(Entries supplied)
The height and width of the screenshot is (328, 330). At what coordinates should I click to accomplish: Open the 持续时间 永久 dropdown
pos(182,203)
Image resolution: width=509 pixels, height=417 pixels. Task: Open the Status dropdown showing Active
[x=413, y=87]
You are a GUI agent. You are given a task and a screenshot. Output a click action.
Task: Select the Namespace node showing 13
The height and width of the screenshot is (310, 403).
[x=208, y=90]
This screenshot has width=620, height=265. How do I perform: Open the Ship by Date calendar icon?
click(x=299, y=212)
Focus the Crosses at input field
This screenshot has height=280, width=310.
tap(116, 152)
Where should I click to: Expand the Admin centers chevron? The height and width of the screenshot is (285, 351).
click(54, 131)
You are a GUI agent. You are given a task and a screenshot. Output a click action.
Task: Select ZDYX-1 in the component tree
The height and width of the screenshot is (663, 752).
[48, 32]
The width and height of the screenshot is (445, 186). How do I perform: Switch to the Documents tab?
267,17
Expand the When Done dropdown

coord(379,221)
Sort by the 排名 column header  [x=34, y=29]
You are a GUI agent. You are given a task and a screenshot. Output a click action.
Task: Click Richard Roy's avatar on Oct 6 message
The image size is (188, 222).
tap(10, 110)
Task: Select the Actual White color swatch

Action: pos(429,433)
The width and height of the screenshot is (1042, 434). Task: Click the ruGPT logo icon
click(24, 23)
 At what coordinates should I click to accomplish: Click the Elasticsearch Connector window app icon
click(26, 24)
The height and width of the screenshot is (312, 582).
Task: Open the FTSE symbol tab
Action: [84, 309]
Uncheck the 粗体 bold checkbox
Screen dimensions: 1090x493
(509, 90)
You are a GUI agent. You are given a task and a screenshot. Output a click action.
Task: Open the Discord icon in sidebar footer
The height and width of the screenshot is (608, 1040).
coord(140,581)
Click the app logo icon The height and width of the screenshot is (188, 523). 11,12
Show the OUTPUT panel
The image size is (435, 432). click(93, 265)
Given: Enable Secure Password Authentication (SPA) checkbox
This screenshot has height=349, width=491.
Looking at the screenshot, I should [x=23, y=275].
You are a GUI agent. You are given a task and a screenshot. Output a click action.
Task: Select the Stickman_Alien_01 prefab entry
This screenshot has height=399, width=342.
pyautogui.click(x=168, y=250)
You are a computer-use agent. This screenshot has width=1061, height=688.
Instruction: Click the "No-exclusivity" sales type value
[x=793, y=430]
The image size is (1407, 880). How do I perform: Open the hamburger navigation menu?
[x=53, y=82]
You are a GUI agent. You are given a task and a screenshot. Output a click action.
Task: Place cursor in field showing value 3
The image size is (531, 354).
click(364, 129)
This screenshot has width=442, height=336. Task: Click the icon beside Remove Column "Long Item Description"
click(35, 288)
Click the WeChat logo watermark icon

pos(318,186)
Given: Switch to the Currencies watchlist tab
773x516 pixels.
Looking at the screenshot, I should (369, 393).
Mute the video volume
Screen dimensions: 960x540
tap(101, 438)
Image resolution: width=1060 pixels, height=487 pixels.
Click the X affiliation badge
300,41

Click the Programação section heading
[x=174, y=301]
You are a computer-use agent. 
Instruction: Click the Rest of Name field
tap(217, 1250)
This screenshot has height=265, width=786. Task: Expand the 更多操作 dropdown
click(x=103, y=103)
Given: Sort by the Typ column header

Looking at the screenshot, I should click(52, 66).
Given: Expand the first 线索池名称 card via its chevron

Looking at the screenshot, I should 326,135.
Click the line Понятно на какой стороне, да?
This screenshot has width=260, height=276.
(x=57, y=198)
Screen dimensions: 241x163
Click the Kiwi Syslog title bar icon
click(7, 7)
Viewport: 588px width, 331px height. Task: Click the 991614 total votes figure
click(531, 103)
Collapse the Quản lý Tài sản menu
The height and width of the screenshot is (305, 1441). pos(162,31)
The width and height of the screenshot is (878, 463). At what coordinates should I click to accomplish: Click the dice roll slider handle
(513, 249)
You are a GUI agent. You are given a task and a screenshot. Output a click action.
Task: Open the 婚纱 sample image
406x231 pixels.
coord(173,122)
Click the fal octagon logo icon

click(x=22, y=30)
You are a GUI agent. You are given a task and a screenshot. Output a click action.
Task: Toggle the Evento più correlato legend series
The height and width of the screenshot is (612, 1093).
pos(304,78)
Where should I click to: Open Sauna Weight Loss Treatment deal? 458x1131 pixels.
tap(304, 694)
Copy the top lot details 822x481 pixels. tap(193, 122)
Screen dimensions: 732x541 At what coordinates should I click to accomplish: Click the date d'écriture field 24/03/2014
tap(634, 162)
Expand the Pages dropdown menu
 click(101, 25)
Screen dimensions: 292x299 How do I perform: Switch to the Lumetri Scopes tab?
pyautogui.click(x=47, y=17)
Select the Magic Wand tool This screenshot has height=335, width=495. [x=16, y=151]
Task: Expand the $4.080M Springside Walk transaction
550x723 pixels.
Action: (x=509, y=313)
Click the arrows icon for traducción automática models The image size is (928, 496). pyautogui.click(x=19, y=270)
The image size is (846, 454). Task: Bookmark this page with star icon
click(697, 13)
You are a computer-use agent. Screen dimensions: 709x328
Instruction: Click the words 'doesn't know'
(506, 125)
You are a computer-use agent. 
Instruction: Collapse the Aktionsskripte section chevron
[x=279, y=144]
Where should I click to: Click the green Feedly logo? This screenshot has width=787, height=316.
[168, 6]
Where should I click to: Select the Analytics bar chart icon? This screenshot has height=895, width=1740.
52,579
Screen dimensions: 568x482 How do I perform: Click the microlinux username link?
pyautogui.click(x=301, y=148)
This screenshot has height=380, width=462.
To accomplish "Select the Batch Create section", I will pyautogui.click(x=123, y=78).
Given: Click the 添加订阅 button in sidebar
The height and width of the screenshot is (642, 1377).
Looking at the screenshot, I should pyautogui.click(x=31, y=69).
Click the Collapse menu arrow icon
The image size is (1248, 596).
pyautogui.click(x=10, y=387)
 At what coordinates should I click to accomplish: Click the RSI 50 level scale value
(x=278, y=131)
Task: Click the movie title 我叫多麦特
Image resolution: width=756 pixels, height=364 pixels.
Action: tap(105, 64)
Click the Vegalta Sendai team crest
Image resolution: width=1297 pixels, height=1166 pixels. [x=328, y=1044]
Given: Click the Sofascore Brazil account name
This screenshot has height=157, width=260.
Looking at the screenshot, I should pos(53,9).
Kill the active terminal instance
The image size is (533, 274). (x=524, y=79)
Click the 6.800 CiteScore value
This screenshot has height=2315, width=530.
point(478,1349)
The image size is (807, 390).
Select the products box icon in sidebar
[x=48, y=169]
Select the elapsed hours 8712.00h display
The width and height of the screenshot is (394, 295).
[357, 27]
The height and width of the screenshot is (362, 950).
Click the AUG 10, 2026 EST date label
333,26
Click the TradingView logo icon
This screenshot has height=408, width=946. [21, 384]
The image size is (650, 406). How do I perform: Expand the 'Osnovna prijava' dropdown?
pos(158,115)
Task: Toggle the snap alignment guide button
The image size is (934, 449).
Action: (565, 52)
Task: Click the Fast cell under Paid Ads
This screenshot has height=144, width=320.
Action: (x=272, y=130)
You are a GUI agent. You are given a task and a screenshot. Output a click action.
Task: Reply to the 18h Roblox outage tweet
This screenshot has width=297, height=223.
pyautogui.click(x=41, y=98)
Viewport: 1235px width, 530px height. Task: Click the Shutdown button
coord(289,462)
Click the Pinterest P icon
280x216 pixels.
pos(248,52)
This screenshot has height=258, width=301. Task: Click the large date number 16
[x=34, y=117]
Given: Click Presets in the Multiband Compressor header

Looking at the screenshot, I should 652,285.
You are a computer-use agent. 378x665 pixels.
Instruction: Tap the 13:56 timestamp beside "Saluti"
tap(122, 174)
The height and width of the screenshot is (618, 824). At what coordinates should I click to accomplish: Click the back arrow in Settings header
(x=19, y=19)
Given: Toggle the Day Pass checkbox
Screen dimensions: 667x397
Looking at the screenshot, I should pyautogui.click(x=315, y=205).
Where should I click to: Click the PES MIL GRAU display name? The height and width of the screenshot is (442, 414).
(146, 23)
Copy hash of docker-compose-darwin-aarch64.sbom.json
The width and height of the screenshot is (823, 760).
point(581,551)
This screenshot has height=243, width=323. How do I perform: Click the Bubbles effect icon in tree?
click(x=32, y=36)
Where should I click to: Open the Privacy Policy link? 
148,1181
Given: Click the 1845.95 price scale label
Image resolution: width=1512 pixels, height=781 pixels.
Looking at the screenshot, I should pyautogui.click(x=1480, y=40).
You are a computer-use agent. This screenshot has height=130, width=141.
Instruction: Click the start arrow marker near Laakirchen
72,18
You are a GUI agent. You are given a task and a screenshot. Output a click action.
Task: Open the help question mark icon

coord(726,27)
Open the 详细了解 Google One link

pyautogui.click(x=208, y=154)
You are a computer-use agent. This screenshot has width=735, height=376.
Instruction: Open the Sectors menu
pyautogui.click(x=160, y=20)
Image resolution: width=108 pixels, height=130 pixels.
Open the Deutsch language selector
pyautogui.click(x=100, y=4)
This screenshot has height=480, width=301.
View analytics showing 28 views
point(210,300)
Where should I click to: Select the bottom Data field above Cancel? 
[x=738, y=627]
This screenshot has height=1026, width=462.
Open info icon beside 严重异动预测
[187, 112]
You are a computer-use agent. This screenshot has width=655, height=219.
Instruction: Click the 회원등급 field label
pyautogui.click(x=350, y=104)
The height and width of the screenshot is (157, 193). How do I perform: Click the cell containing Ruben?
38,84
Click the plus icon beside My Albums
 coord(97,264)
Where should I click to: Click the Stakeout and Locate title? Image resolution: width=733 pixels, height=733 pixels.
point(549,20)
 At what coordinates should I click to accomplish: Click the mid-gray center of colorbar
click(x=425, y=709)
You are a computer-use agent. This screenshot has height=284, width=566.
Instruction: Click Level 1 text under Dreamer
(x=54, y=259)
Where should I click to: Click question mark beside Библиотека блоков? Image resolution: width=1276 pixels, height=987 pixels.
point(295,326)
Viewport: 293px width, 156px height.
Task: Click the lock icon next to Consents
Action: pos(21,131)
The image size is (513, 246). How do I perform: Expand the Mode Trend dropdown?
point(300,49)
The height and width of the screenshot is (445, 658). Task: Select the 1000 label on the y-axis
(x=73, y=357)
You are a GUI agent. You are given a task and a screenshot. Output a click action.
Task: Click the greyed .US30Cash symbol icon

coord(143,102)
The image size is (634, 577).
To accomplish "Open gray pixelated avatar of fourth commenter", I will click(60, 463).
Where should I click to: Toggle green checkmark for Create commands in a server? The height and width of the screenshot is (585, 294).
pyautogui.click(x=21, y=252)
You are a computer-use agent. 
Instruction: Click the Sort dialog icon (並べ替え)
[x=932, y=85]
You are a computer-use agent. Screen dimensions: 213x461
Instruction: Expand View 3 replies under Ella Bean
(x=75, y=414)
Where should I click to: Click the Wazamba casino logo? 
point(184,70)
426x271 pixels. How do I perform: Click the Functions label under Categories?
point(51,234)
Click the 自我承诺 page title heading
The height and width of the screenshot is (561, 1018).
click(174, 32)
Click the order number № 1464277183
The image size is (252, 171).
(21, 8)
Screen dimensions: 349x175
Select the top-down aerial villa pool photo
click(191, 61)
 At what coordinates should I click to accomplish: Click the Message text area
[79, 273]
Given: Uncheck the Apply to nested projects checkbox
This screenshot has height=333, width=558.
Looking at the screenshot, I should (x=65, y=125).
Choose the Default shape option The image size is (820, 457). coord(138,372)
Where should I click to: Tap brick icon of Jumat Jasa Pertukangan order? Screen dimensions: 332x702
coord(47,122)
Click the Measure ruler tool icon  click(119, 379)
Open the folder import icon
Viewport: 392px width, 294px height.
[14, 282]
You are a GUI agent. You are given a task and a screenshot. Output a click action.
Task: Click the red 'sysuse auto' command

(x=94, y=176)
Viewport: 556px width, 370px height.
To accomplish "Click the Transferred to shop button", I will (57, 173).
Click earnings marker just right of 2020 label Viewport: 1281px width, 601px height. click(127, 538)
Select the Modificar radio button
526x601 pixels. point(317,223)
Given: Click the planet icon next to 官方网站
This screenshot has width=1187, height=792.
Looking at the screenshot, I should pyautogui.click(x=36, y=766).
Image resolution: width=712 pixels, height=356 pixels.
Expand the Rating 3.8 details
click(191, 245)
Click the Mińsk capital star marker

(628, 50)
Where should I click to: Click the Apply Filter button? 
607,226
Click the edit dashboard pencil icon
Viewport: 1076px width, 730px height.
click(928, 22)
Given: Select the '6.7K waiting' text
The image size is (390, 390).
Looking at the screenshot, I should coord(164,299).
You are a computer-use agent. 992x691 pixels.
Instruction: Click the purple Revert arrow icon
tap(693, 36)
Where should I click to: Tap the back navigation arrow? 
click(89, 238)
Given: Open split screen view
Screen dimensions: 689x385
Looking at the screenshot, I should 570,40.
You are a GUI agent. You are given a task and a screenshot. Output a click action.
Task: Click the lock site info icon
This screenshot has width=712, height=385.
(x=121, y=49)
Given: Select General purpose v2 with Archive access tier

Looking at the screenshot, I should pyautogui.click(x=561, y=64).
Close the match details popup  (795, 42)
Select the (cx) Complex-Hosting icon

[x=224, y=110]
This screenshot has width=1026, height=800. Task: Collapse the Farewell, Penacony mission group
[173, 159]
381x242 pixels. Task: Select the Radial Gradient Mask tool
(End Entries supplied)
Using the entries above, copy out all lines that contain the string "will".

To accomplish "Select the Batch Create section", I will pyautogui.click(x=123, y=78).
To accomplish "Open gray pixelated avatar of fourth commenter", I will click(60, 463).
To accomplish "Click the Transferred to shop button", I will (57, 173).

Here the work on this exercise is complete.